Informed Consent in Information Technology – An awesome PhD thesis on the problems with those ridiculous license agreements we all click through without reading, and even better with some practical suggestions on how to fix those problems. Apparently Catherine's now looking for more funding to continue her work – am I allowed to dream that Apple or Microsoft might want to bring her on board to fix their EULAs?

TravellerMap – I was never quite cool enough to play the Traveller role-playing game back in the 80's, but they built a fascinating background universe.

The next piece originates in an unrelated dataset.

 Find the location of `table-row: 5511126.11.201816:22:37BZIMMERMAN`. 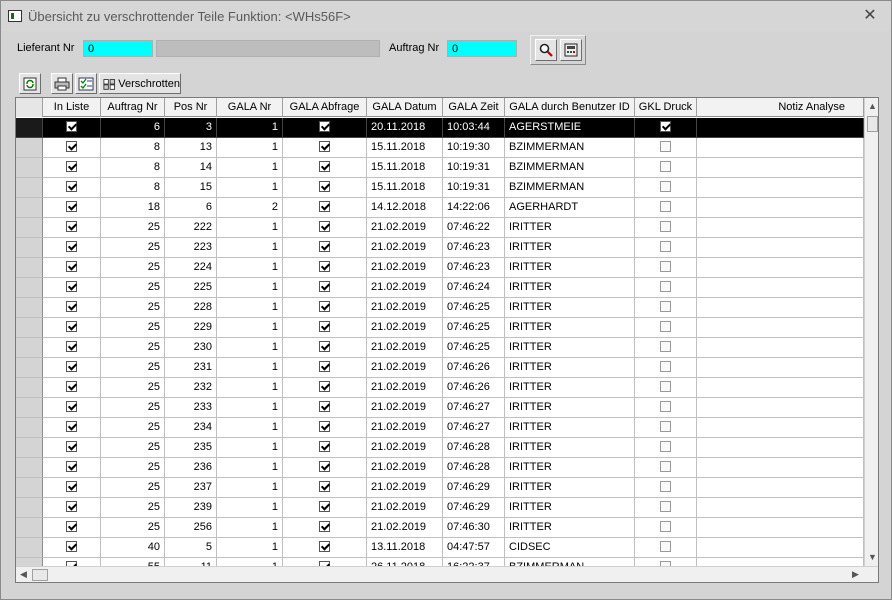

table-row: 5511126.11.201816:22:37BZIMMERMAN is located at coordinates (440, 562).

I stumbled across this site by accident, but the author has built a beautifully detailed interactive map for exploring the whole galaxy, and I'm in awe of this as a labor of love.

Analysis of the 'Flash Crash' – I've always been hooked on odd events, and May's sudden stock-market drop and recovery is one of the oddest I've come across. I don't have enough financial world chops to understand everything in this paper, but it's a detailed technical post-mortem of what actually happened.

Wikiposit – Another rich collection of public data sets, mostly financial, with the site code released under the GPL

Swarm Light – This art installation sends shivers down my spine every time I watch it, and it's a technical masterpiece too, using hundreds of CPUs to control the lights. Make sure you go to 1'30'' in the video, that's where it really starts to take off.